Nach Angaben der Herausgeberin gab es unter den 160 (!) Vereinen 22 Freimaurerlogen, 22 Geselligkeitsvereine oder Ressourcen, 22 Vereine der jüdischen Gemeinde, etwa 20 berufsständische oder fachspezifische Vereine, elf gemeinnützige Wohltätigkeitsvereine und Stiftungen, zehn kunstausübende Vereinigungen, acht evangelische Vereine, sechs Bildungs- und Geselligkeitsvereine, fünf Tischgesellschaften, fünf patriotisch-nationale Vereinigungen, 22 Unterstützungs- und Lazarettvereine, elf Studentenverbindungen und fünf Freundeskreise mit vereinsähnlichen Strukturen, was insgesamt 169 (!) Gruppierungen ergibt - neun mehr als von der Herausgeberin genannt. Etwa 44 Vereinigungen, v.a. Freimaurer-Logen, existierten bereits vor 1786; 116 wurden erst nach 1786 gegründet, davon 34 allein während der antinapoleonischen Kriege. In der Einführung heißt es, dass 137 Vereine im Handbuch beschrieben werden, tatsächlich sind es knapp 160. Diese nicht immer nachvollziehbaren Zahlenangaben sind überaus verwirrend!

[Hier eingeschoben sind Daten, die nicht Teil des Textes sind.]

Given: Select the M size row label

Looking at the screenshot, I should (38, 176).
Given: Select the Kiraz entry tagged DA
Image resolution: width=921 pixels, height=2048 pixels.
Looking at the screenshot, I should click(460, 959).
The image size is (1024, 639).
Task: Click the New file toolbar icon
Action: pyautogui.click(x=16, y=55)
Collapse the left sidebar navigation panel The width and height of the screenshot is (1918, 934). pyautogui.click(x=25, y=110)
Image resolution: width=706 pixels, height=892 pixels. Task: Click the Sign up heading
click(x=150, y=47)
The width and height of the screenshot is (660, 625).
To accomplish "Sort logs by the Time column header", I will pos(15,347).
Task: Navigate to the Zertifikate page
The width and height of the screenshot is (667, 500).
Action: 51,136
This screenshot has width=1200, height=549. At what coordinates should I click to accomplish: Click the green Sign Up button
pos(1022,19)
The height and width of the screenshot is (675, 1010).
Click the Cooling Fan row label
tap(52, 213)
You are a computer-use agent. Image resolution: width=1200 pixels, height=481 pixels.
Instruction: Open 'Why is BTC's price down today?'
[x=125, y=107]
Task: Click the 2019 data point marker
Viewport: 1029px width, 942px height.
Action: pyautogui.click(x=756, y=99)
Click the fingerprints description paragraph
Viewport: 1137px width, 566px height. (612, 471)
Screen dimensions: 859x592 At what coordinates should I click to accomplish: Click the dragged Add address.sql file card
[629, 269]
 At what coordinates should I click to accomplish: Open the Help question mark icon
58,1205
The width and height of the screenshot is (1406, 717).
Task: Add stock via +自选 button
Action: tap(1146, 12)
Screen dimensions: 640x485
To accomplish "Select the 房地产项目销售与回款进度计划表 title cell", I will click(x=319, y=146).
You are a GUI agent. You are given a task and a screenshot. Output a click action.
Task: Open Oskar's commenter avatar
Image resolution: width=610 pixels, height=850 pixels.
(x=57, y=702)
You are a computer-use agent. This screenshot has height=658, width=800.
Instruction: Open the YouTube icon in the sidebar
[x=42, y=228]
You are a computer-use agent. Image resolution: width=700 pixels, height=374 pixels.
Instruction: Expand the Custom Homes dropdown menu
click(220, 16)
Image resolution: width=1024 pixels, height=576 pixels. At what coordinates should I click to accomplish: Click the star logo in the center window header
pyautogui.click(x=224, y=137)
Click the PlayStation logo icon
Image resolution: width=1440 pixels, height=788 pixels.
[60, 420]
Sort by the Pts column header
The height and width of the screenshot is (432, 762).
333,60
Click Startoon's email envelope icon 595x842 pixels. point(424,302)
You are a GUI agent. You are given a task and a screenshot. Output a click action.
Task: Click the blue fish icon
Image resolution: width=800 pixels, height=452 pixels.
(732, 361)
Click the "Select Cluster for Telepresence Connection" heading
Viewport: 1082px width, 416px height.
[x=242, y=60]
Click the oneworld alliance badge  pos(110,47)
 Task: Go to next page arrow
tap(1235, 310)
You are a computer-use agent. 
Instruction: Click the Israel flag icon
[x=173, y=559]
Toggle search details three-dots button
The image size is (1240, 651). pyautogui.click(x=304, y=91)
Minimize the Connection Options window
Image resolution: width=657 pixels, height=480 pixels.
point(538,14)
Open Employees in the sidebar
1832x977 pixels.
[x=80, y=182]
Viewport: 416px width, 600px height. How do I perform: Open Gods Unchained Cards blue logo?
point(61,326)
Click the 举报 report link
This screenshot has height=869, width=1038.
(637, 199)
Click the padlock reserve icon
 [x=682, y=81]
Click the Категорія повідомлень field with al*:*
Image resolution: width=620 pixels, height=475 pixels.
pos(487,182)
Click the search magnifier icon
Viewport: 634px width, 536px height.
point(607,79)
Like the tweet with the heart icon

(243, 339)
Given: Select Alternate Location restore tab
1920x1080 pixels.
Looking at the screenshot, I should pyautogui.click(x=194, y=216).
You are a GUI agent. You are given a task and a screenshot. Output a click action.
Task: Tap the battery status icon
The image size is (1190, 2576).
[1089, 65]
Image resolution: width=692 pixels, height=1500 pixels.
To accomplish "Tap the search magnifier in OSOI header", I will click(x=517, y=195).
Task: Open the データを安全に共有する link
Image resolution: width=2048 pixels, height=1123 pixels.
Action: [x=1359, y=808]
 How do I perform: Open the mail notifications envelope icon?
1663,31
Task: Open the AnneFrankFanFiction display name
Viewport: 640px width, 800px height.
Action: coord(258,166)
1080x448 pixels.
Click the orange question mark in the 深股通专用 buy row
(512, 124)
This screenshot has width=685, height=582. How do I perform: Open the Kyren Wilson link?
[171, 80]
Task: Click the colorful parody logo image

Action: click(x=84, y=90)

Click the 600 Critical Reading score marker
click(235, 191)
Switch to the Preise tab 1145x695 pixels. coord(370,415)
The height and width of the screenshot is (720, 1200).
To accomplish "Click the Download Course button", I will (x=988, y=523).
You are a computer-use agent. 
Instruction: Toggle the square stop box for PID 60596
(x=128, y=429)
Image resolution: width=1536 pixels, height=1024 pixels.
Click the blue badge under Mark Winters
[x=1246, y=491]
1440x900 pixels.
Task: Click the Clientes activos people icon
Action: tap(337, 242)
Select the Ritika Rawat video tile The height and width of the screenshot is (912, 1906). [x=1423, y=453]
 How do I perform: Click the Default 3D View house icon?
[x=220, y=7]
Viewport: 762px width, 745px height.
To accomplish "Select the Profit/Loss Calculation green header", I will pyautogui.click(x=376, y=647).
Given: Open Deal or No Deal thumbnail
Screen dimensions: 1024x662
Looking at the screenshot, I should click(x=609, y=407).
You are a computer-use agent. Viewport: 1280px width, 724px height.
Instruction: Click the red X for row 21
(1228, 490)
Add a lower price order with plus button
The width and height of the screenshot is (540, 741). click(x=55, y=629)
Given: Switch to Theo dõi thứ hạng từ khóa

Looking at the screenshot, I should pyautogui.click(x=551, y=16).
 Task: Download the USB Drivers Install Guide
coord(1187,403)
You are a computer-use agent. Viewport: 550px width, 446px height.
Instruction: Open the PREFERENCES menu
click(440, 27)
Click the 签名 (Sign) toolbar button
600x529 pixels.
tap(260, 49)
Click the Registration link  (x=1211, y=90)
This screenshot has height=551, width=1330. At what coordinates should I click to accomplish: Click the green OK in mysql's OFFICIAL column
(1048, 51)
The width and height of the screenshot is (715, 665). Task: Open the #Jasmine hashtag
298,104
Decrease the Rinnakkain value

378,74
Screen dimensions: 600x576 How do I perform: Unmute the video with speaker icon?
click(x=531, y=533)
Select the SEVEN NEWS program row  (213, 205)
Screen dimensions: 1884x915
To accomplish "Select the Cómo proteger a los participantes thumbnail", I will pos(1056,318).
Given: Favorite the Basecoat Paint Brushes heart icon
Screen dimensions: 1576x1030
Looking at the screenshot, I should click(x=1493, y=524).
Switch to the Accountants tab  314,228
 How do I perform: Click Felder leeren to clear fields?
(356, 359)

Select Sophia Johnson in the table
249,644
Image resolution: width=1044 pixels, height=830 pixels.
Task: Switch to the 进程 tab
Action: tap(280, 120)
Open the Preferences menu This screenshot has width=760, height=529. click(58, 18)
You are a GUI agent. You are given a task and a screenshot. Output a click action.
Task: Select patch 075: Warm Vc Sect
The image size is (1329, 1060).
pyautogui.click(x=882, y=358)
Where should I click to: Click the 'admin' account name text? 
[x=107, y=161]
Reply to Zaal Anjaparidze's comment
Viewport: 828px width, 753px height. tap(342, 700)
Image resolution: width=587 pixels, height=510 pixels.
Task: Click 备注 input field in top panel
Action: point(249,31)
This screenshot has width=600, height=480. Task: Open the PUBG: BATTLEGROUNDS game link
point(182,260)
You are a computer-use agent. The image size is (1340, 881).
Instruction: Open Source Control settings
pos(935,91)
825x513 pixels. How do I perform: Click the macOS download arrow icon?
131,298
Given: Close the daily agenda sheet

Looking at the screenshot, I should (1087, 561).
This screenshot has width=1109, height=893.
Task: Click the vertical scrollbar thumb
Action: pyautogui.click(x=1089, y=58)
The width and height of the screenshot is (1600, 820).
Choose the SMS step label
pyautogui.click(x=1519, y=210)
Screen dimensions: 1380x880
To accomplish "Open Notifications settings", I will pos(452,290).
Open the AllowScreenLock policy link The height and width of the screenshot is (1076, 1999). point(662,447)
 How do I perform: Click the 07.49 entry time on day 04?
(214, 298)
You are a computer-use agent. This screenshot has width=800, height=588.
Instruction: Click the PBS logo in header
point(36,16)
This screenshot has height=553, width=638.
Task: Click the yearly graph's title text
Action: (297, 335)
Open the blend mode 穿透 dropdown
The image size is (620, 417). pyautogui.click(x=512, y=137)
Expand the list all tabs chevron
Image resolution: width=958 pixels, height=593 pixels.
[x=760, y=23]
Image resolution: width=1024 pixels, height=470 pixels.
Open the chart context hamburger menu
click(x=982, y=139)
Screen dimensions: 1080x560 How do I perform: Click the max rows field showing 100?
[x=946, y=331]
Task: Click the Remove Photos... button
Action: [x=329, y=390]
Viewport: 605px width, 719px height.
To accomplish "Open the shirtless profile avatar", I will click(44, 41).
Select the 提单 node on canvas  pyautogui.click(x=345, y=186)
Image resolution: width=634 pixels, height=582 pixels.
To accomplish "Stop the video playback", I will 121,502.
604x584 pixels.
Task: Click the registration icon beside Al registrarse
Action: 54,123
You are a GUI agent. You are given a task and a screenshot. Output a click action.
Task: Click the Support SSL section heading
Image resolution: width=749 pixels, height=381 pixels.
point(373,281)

Dennoch stellt die vorliegende Handbuch-Dokumentation ein beeindruckendes Beispiel einer staatsunabhängigen, stadtbürgerlichen Vereinslandschaft dar, das die in der Forschung bereits herausgearbeiteten Grundaussagen zum frühneuzeitlichen Vereinswesen unterstreicht, und liefert in der Gesamtschau das erforderliche Datenmaterial, um etwa Fragen nach dem Selbstverständnis des aufkommenden Bildungsbürgertums, nach der zunehmenden Differenzierung der Wissenschaften oder in Bezug auf die Emanzipationsprozesse von Juden oder Frauen zu beantworten. Insofern sich für einzelne Personen gleichzeitige oder im Lauf der Zeit wechselnde Mitgliedschaften in verschiedenen Vereinigungen nachvollziehen lassen, werden gelegentlich, wie die Herausgeberin betont, auch individuelle Lebens- und Selbstentwürfe greifbar, zumal in den letzten Jahren bereits wertvolle biografische Literatur zu Brandenburg-Preußen und seiner Hauptstadt Berlin am Ende der Frühen Neuzeit erschienen ist [1] und im Rahmen des Berliner Klassik-Projekts ein Gesamtmitgliederverzeichnis der behandelten Vereine auf dem edoc-Server der BBAW zur Verfügung gestellt werden soll. Das Netz der biografischen Daten und Informationen zur großstädtischen Gesellschaftskultur der Berliner Klassik ist schon überaus engmaschig geworden.


Anmerkung:

[1] Vgl. etwa Karlheinz Gerlach: Die Freimaurer im Alten Preußen 1738-1806, 2 Bde. (= Quellen und Darstellungen zur europäischen Freimaurerei; Bd. 8), Innsbruck u.a. 2007; oder Rolf Straubel (Hg.): Biographisches Handbuch der preußischen Verwaltungs- und Justizbeamten 1740-1806/15, 2 Teile (= Einzelveröffentlichungen der Historischen Kommission zu Berlin; Bd. 85; Einzelveröffentlichungen des Brandenburgischen Landeshauptarchivs; Bd. VII), München 2009.